Standard medicine states that obesity is a disease of too many calories and not enough exercise. But why, then, can people fail to lose weight when they cut calories? And why do so many immediately grow more fat when their diet ends?
People don’t get fat just because they overeat; they overeat because their fat tissue is accumulating excess fat. And why does fat tissue do this?
Diets high in sugars and processed carbohydrates raise insulin levels; insulin in turn increases the manufacture of fat while actually preventing it from being burned as a source of energy.
Even worse, fructose (found in high fructose corn syrup—HFCS, sugar cane products and is half of the sucrose, or table sugar, molecule) bypasses the body’s normal decision process to burn sugar as immediate energy or store fat for later. Fructose stimulates the production of fat and its storage. Period.

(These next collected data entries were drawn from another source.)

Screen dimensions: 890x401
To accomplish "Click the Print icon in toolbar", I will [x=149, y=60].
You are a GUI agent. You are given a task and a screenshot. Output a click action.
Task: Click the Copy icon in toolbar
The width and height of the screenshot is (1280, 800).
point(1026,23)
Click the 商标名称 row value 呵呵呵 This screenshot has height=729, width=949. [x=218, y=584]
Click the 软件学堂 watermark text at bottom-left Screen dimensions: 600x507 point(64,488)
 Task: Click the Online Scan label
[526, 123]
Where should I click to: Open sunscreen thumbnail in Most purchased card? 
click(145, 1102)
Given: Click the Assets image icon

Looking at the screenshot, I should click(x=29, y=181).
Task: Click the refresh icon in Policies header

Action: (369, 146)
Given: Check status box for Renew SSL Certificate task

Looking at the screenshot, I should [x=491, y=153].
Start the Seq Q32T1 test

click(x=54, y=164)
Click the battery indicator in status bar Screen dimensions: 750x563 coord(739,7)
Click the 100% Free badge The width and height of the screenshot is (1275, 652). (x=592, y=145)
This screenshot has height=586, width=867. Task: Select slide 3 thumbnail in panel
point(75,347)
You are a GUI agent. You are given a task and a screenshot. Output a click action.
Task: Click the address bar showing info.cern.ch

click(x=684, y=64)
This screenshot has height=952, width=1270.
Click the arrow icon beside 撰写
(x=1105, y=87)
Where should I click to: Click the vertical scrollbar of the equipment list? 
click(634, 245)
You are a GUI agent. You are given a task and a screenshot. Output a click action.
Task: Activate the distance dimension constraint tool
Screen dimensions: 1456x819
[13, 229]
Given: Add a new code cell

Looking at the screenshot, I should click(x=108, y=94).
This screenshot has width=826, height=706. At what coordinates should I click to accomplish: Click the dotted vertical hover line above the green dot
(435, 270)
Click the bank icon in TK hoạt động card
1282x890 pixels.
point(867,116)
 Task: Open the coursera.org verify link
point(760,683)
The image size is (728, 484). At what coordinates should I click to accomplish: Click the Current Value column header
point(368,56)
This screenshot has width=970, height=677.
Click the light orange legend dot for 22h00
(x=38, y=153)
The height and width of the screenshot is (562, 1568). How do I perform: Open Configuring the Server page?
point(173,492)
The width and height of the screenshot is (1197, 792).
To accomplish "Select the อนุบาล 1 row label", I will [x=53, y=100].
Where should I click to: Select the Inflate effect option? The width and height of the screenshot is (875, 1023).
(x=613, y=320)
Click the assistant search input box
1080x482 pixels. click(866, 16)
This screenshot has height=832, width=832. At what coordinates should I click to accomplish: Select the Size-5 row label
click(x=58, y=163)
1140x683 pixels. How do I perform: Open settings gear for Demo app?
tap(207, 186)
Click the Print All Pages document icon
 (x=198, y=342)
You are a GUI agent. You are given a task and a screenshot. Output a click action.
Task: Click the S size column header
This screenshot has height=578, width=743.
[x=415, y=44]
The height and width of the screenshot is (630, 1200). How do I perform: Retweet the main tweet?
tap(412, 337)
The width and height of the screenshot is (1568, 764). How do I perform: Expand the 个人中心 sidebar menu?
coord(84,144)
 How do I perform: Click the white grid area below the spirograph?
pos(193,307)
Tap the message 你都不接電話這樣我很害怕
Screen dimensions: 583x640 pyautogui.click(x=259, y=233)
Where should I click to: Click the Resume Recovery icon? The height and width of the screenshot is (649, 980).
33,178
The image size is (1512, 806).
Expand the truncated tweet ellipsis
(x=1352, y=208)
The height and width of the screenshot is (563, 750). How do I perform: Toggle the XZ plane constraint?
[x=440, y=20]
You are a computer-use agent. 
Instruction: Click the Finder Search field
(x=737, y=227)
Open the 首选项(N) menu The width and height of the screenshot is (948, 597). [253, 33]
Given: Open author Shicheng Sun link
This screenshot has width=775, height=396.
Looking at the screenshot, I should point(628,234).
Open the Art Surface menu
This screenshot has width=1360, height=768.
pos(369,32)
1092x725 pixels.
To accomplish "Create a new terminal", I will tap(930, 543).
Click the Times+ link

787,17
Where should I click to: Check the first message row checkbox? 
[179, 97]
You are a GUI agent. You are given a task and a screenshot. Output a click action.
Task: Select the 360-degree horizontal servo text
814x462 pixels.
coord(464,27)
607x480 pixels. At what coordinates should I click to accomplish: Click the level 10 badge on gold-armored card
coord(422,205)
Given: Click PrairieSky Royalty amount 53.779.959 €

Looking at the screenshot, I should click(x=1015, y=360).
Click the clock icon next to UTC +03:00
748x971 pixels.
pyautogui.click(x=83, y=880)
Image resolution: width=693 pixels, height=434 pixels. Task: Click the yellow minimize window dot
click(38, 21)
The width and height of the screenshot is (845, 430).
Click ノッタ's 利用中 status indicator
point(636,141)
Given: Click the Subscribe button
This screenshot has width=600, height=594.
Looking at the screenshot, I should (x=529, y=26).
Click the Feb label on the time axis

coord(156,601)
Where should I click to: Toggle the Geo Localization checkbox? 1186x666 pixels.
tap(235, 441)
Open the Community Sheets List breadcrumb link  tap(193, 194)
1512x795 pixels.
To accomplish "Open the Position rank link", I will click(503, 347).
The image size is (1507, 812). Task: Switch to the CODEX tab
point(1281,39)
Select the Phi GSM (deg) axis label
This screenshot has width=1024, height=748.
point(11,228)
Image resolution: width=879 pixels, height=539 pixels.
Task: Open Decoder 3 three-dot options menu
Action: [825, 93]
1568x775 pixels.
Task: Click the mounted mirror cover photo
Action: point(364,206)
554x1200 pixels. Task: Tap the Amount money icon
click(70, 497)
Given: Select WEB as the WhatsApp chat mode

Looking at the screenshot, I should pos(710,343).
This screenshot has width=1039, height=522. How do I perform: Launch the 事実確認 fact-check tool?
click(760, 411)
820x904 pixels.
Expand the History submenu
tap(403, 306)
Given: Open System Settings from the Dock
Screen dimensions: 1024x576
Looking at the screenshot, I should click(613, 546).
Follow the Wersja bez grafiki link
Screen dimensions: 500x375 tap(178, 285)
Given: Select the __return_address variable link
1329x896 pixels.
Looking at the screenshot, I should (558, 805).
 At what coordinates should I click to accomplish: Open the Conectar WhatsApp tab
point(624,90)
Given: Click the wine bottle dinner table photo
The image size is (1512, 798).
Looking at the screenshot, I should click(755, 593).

If, like most people a century ago, you your source of fructose was only vegetables and fruits (where it originates) you’d consume about 15 grams per day. Plus, these whole foods have fiber, vitamins, minerals, enzymes, and beneficial phytonutrients, all which moderate any sugar effects.
The typical adolescent today gets about 73 grams a day from sweetened drinks alone. Almost every packaged food today has added HFCS or cane sugar, even chicken broth! And most are devoid of nutrients.
Read more about sugar here
The metabolism of fructose by your liver creates a long list of waste products and toxic substances, including a large amount of uric acid which drives up blood pressure and causes gout.
Importantly, when your body isn’t given the nutrients it needs, your fat secretes hormones that cause cravings and also increase fat storage.